Well when I tried deadlifts before I would just lean over and use my back to pick it up, but your supposed to pick it up like doctors suggest with your legs right by bending them then extending them while you pick up the bar, and what kind of grip should I be using double over hand?

drive your heels into the ground, and make sure you arch your back and keep your chest up and shoulders over the bar. Typically, one can lift more with an over/under grip than a double over hand, but do what feels comfortable. double over helps grip strength more.
 
Yeah, today I was pretty disappointed with my workout.. My deadlifts were like dead lifts and rows combined and thankfully my buddy pointed out that I was bending over way too much. Like almost 90 degrees. Shrugs, I don't feel like I should be doing because my friends and I both think that my traps are out of proportion with my body, they're too big in comparison to my body, either that or everything else is just lagging. Chin ups I couldn't add weight to because there were no belts so I tried putting a resistance band on the power rack and wrapped it over my shoulders and neck and did some chin ups. Anyways

Deadlifts (3x6-10) 1st set: 135lbs 10 reps 2nd and 3rd set: 140lbs 10 reps
Shrugs (3x10-15(i think)): 1st set: 35 lbs 15 reps 2nd set: 40lbs 15 reps 3rd set: 45 lbs 15 reps
Chinups (3x?-12(with resistance band) 1st set: 145lbs 13 reps 2nd and 3rd set: 145lbs 7 reps

I don't know what was up with the chin ups I felt exhausted.. I didn't feel like I worked anything really.. I'd like to feel my biceps and my lats get hit more on this day.. How does that look?

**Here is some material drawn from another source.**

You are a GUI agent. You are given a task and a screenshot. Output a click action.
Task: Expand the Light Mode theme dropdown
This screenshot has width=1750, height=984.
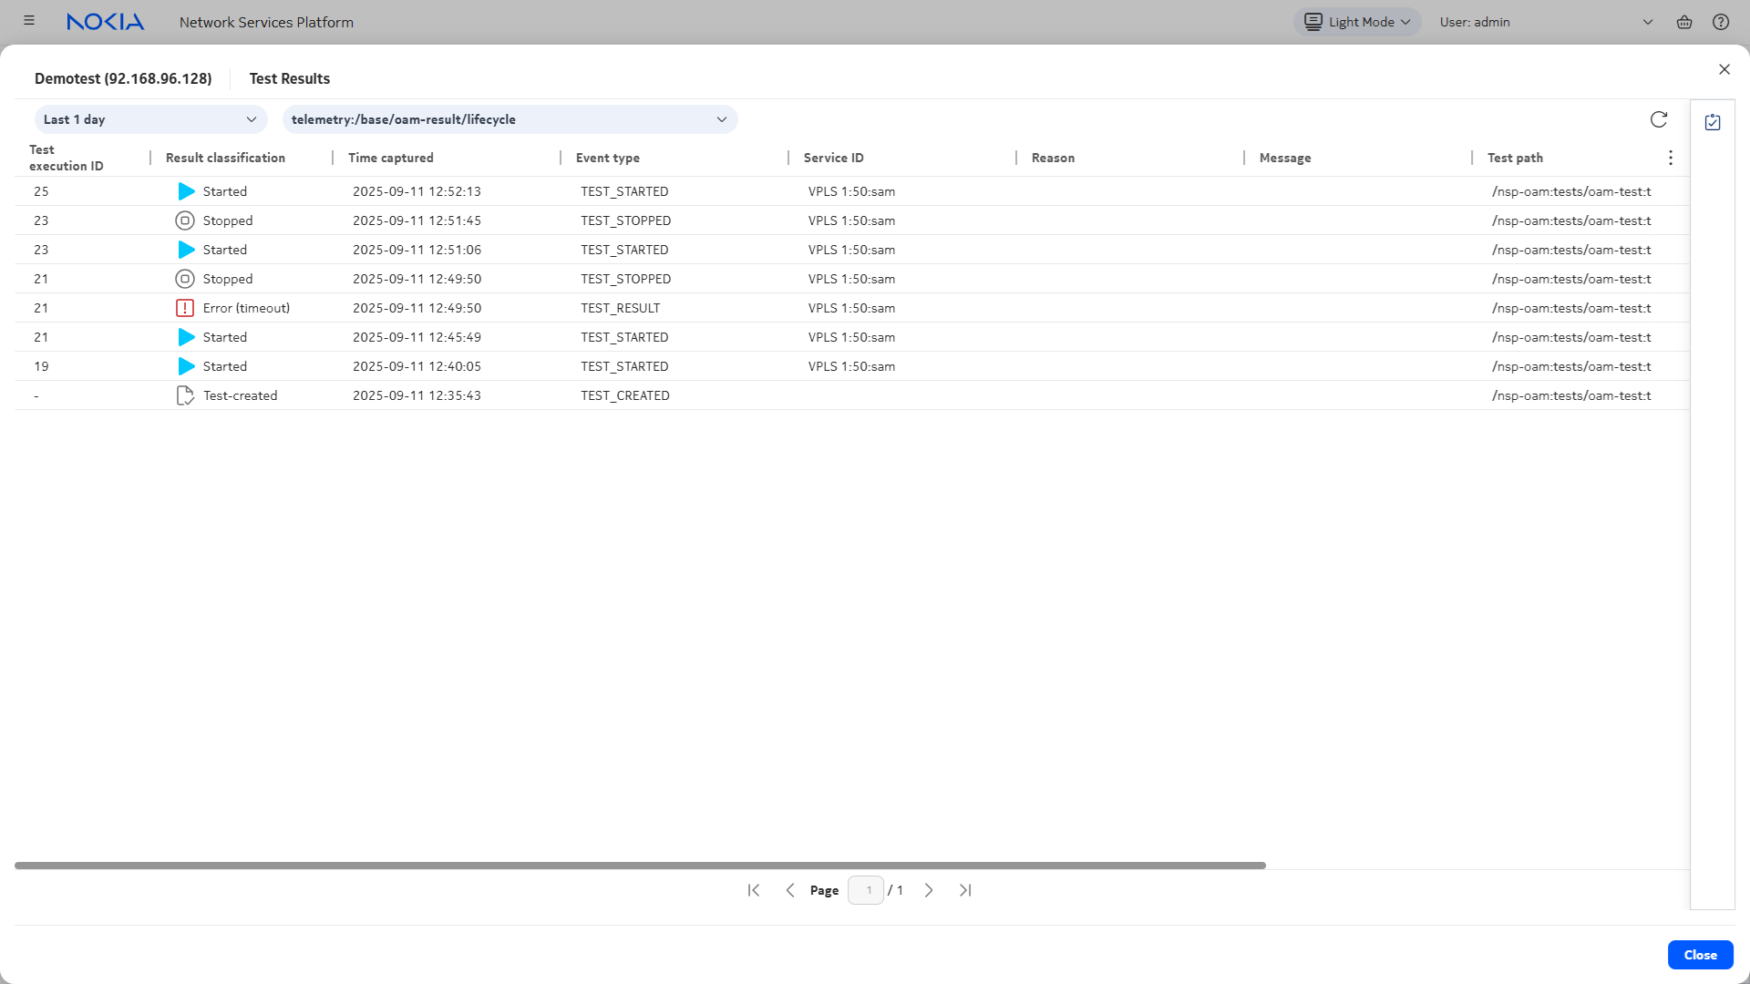tap(1356, 22)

Crappy job I did today, and I forgot my written log at school so I forgot the shrugs rep range but I have a good memory so all of this is accurate. Advice?
 
Yeah, today I was pretty disappointed with my workout.. My deadlifts were like dead lifts and rows combined and thankfully my buddy pointed out that I was bending over way too much. Like almost 90 degrees. Shrugs, I don't feel like I should be doing because my friends and I both think that my traps are out of proportion with my body, they're too big in comparison to my body, either that or everything else is just lagging. Chin ups I couldn't add weight to because there were no belts so I tried putting a resistance band on the power rack and wrapped it over my shoulders and neck and did some chin ups. Anyways

Deadlifts (3x6-10) 1st set: 135lbs 10 reps 2nd and 3rd set: 140lbs 10 reps
Shrugs (3x10-15(i think)): 1st set: 35 lbs 15 reps 2nd set: 40lbs 15 reps 3rd set: 45 lbs 15 reps
Chinups (3x?-12(with resistance band) 1st set: 145lbs 13 reps 2nd and 3rd set: 145lbs 7 reps

I don't know what was up with the chin ups I felt exhausted.. I didn't feel like I worked anything really.. I'd like to feel my biceps and my lats get hit more on this day.. How does that look? Crappy job I did today, and I forgot my written log at school so I forgot the shrugs rep range but I have a good memory so all of this is accurate. Advice?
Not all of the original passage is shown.